● **DIRECTIONS**
Every line of the records below that holds the word "will" belongs in the answer.

● **RECORDS FOR PROCESSING**
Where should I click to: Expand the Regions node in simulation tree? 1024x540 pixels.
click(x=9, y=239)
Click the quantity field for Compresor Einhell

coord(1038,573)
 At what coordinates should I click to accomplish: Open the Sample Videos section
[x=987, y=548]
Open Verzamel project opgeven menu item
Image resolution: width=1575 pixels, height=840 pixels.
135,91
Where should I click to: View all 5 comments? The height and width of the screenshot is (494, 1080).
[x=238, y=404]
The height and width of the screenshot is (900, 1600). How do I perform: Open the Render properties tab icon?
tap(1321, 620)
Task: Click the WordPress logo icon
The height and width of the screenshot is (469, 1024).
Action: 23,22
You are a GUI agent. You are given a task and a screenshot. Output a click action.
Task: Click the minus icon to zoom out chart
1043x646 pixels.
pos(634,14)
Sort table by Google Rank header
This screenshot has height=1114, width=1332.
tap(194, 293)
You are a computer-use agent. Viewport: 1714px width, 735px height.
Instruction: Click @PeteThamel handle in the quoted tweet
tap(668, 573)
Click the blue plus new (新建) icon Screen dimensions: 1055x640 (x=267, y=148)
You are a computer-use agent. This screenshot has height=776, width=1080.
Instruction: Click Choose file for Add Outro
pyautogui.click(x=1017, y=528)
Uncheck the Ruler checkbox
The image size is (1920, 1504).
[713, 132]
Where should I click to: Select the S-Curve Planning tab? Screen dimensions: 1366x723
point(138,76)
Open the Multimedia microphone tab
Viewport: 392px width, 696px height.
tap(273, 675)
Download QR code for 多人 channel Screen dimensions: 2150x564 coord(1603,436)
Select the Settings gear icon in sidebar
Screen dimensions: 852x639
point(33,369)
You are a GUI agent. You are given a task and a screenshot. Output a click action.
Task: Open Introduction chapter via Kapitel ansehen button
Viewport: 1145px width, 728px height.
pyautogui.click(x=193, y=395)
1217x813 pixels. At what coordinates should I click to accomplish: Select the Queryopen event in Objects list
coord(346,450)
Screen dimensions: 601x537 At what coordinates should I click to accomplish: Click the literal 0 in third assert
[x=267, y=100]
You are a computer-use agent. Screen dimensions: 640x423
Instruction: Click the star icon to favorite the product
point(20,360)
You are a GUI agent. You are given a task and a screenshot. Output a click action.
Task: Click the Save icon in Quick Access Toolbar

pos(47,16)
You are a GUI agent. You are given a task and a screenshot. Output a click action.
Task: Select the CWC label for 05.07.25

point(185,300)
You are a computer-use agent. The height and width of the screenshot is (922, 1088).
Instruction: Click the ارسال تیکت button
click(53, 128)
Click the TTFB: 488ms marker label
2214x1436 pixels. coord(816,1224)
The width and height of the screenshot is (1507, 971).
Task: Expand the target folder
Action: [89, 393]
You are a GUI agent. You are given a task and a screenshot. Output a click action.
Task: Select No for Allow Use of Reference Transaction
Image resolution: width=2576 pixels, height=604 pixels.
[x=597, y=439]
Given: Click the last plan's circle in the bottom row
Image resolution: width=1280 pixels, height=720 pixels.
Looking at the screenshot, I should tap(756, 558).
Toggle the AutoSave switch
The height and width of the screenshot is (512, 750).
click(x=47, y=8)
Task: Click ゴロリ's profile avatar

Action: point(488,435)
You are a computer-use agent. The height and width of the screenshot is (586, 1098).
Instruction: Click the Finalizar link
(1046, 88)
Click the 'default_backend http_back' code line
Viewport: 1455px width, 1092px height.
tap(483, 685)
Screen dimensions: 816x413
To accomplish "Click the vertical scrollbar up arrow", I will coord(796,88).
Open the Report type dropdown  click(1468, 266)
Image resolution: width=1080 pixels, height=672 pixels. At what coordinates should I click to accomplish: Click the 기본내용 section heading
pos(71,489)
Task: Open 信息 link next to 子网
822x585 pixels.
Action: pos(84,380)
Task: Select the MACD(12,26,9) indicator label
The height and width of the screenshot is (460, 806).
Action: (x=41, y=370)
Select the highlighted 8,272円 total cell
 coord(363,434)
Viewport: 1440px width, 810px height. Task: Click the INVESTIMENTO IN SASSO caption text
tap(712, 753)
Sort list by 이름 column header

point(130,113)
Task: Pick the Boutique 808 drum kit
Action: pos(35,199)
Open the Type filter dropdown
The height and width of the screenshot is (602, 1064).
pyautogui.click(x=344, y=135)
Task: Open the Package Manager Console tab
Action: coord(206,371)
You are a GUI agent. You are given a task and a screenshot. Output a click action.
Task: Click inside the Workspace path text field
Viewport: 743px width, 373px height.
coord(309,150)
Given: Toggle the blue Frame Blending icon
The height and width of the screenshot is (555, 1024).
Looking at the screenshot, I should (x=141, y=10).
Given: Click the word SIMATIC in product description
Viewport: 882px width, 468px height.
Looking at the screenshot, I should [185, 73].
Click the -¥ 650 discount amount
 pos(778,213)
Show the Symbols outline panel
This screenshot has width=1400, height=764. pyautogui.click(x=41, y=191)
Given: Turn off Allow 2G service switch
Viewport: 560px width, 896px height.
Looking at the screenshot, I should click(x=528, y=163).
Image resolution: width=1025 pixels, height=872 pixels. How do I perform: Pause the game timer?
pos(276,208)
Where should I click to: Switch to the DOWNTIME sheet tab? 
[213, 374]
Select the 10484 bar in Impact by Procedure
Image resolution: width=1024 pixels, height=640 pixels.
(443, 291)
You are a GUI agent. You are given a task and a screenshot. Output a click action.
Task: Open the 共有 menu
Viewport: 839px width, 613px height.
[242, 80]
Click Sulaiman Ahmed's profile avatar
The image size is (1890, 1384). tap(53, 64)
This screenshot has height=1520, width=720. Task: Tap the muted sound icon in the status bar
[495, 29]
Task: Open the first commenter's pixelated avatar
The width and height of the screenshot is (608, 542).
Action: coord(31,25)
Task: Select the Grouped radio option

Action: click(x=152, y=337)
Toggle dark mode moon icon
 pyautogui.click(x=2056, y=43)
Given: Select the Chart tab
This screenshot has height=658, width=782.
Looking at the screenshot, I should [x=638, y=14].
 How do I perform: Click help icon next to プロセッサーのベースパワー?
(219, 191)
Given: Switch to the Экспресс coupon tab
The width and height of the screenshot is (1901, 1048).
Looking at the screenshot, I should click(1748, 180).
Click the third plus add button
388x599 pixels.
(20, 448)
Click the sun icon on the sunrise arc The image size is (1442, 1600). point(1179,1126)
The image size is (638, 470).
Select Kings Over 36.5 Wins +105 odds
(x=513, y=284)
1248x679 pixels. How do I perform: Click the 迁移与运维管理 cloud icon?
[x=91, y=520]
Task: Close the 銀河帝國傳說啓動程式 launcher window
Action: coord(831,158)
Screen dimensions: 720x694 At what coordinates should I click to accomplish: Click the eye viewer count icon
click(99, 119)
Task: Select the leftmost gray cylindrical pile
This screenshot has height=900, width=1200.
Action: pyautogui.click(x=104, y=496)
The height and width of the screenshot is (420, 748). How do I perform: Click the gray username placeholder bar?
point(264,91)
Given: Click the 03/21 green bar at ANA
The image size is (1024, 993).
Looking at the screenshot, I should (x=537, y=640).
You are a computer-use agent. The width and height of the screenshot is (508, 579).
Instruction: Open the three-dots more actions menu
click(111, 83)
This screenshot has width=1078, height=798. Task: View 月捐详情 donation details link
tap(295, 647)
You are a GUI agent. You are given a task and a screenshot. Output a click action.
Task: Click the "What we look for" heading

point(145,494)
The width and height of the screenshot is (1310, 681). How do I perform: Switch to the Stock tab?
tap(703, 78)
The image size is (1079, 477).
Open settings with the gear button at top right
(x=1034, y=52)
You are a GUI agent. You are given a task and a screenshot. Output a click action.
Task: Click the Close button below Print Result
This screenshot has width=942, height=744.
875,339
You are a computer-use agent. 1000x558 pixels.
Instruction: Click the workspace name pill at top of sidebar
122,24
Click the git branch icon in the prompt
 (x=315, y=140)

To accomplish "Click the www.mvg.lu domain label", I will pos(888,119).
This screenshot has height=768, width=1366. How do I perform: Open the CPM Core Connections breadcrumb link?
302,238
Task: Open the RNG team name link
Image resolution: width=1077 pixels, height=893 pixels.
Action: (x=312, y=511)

● **TASK SOLUTION**
To accomplish "Click the vertical scrollbar up arrow", I will coord(796,88).
To accomplish "Click the www.mvg.lu domain label", I will pos(888,119).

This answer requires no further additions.